Issued in August 1967, ‘Bee Gees 1st’ is a bit of a misnomer as Barry, Maurice, and Robin had already cut a pair of albums in Australia (where their family had moved in 1958) before returning to their native England at the beginning of the year. But it was the first to earn an international release – and international hits in the form of “New York Mining Disaster 1941,” “To Love Somebody,” and “Holiday.” All 14 tracks on the bonus disc are previously unreleased, including formative or alternate versions of most songs on the album plus the otherwise unheard compositions “Gilbert Green,” “House Of Lords,” “I’ve Got To Learn,” “All Around My Clock,” and “Mr. Wallor’s Wailing Wall.”

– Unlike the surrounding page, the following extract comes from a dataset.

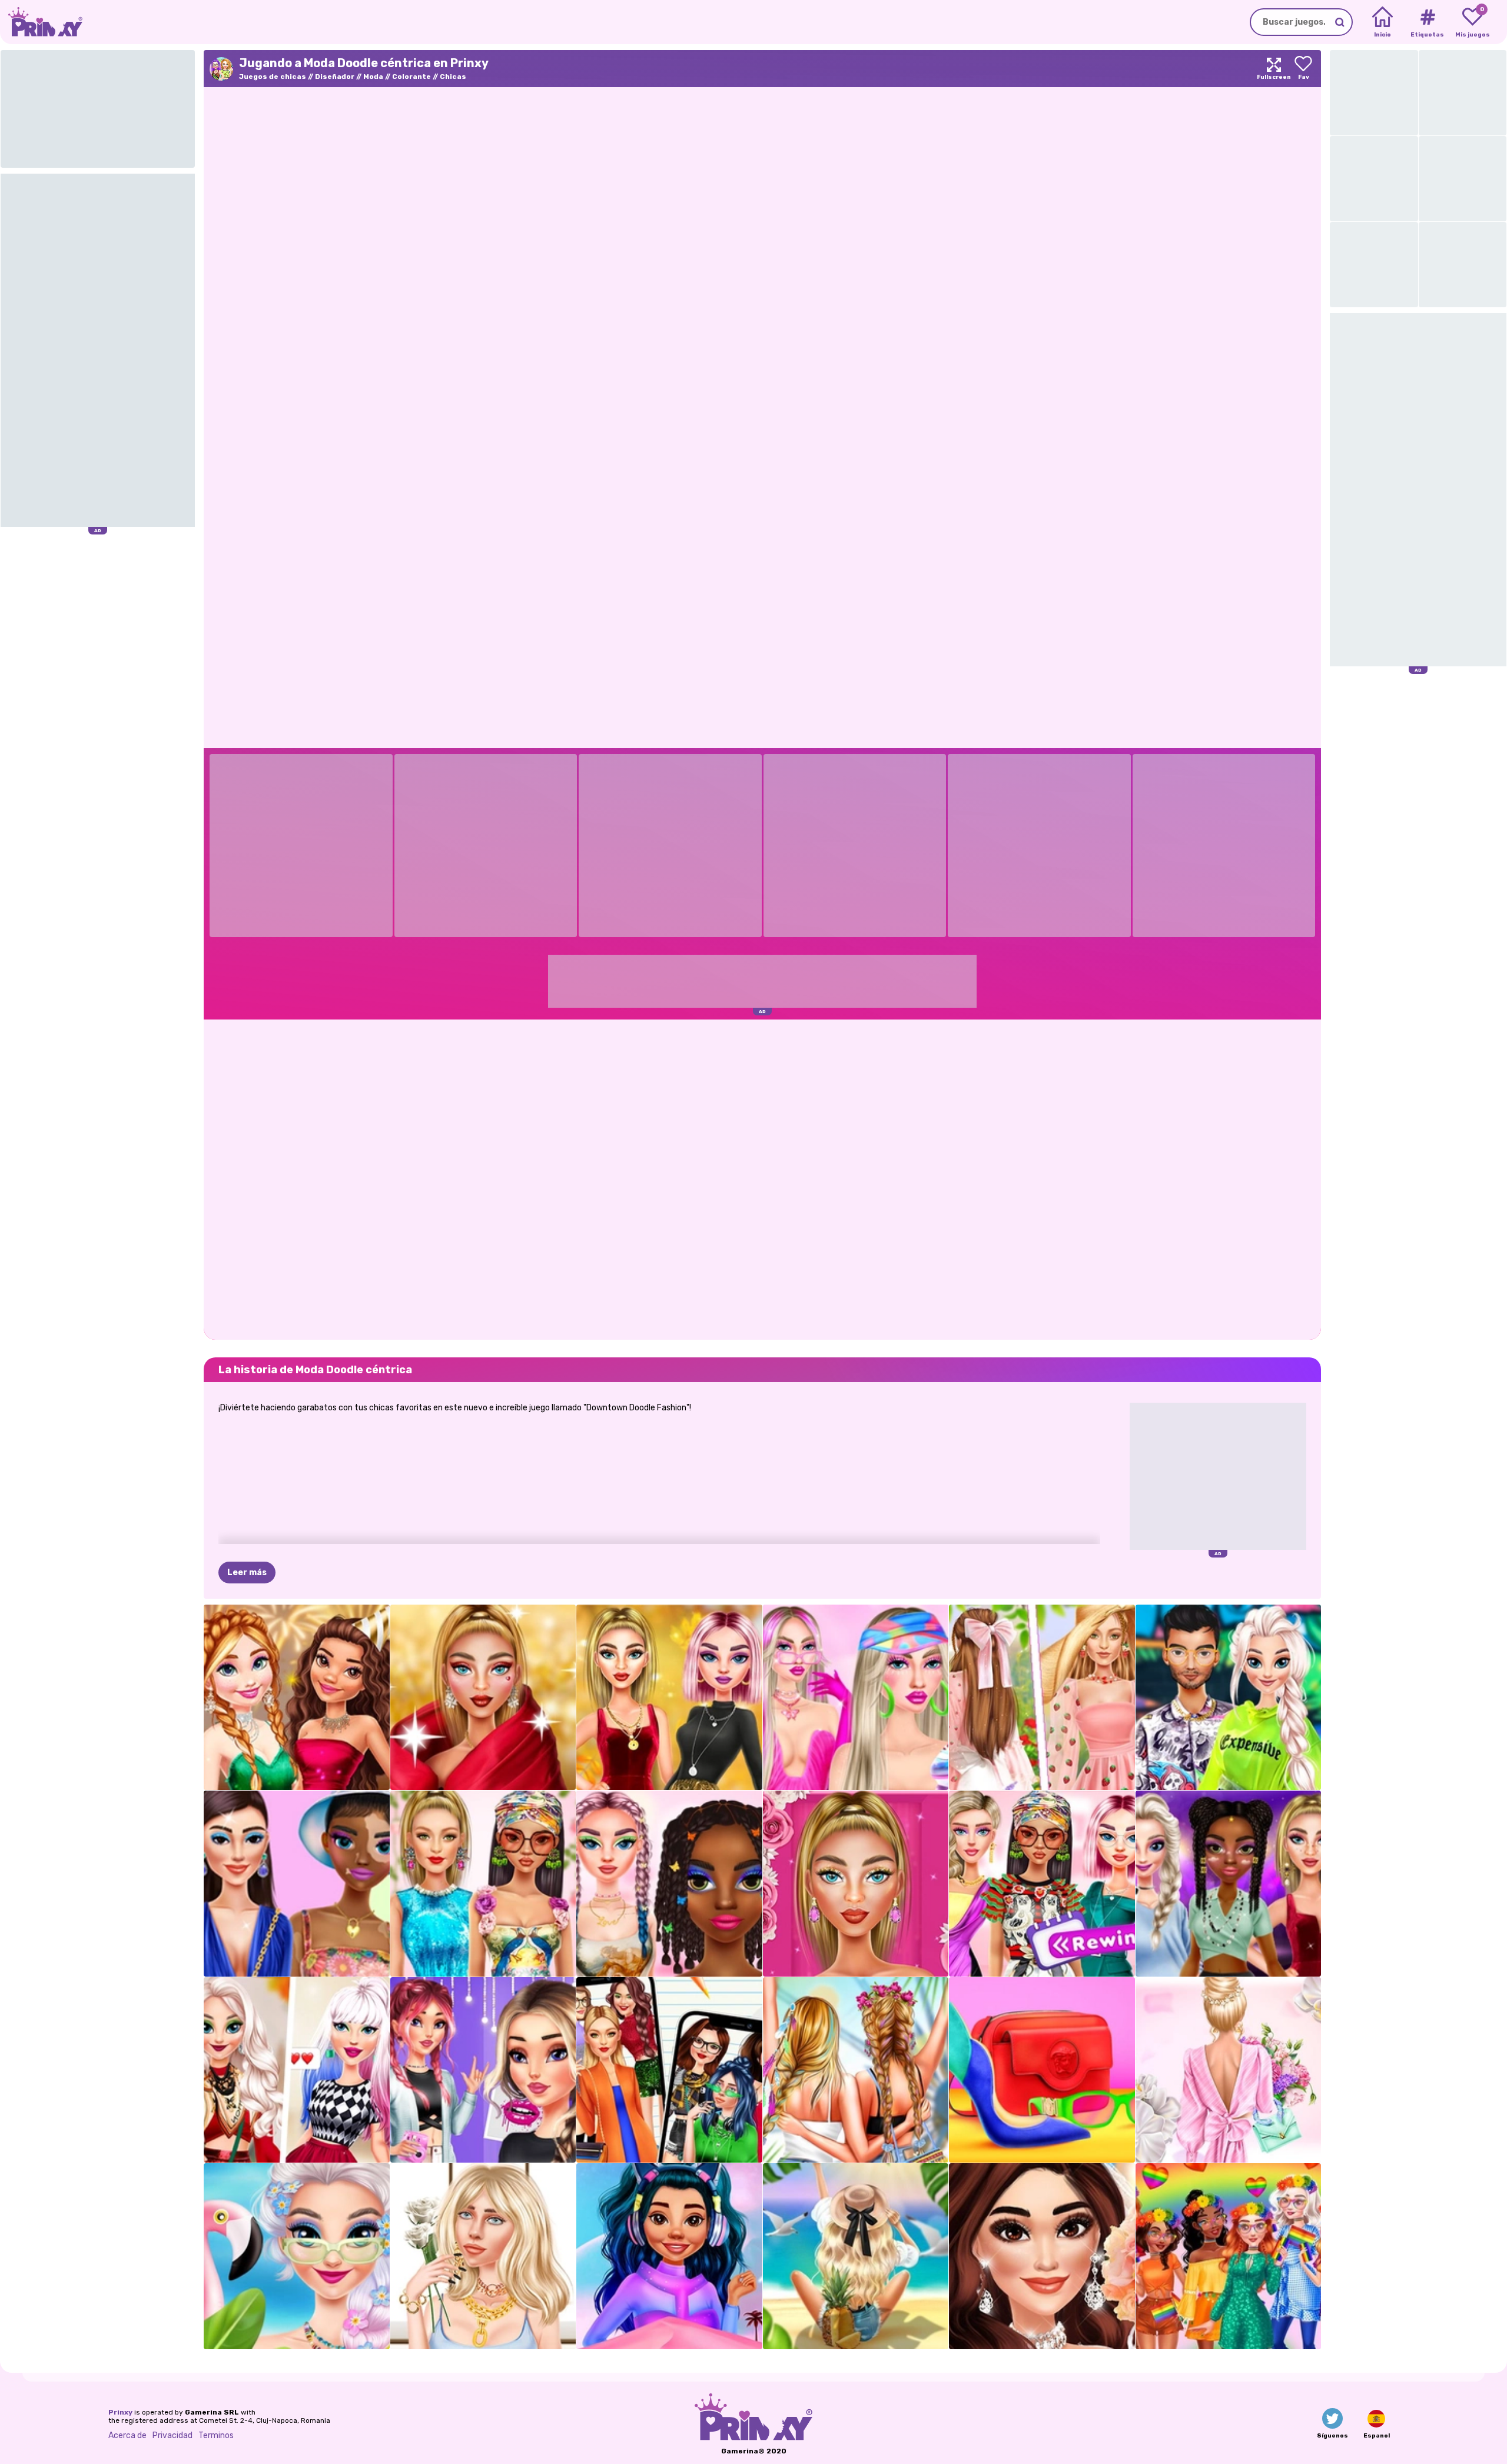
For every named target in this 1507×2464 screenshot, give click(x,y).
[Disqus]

‘Horizontal’ hit store shelves in January of 1968 and shows the band building on its success with even more adventurous arrangements. The album’s signature smash was “Massachusetts,” but the discs’ dozen tracks also featured such gems as “And The Sun Will Shine” and “World” (a hit across most of the globe). Along with a pair of alternate versions, the second CD includes four non-LP sides – of which “Words” was another monster hit – and nine unreleased tracks: “Out Of Line,” “Ring My Bell,” “Deeply, Deeply Me,” “Mrs. Gillespie’s Refrigerator,” “All My Christmases Came At Once,” “Thank You For Christmas,” and the seasonal medley of “Silent Night/Hark
The Herald Angels Sing” (one of only two songs on the set that doesn’t feature a Gibb songwriting credit).

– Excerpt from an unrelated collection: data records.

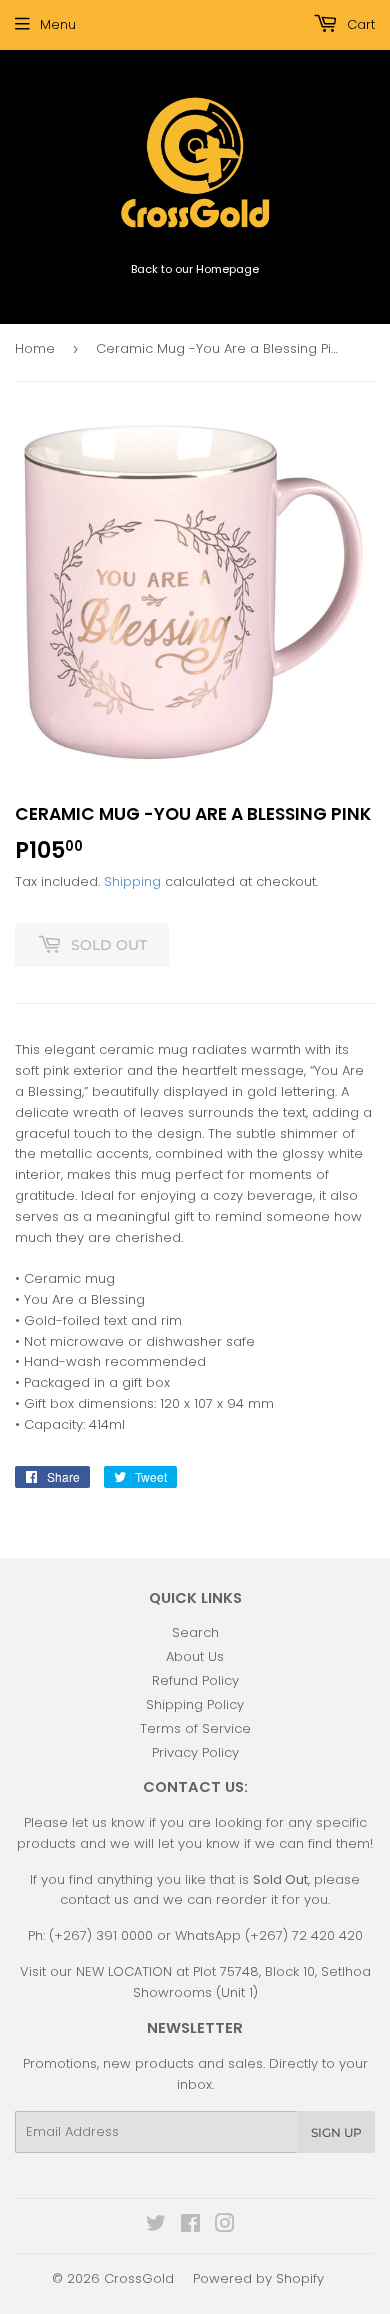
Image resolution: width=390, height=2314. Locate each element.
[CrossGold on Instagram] (225, 2226)
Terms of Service (195, 1728)
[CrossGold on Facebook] (190, 2226)
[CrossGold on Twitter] (156, 2226)
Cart (359, 24)
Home (35, 348)
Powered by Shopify (258, 2278)
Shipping (132, 881)
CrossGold (139, 2278)
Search (195, 1632)
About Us (195, 1656)
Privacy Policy (195, 1752)
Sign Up (336, 2132)
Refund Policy (195, 1680)
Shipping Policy (195, 1704)
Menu (58, 24)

‘Idea’ followed in August of the same year, and put The Bee Gees in the U.S. Top 10 for the first time with “I’ve Gotta Get A Message To You,” and “I Started A Joke.” Additional material on the Rhino reissue includes single versions of the former, “Jumbo,” and “The Singer Sang His Song”; alternate mixes of “Idea, “Kitty Can,” and “Let There Be Love”; a couple of songs penned for films (“Chocolate Symphony” and “Gena’s Theme”); and two Coca-Cola commercials.
The bonus disc also features the unissued songs “Bridges Crossing Rivers,” the impromptu goof “Completely Unoriginal,” and another holiday-themed song sketch, “Come Some Christmas Eve Or Halloween.”
The set gathers all three of these pop-psych classics in a slipcase, with each double-disc in its own gatefold digipak. Along with many beautiful photos from the era, the accompanying booklets feature insightful liner notes by ’60s sage Andrew Sandoval – including extensive new interviews with Barry and Robin on their career and music.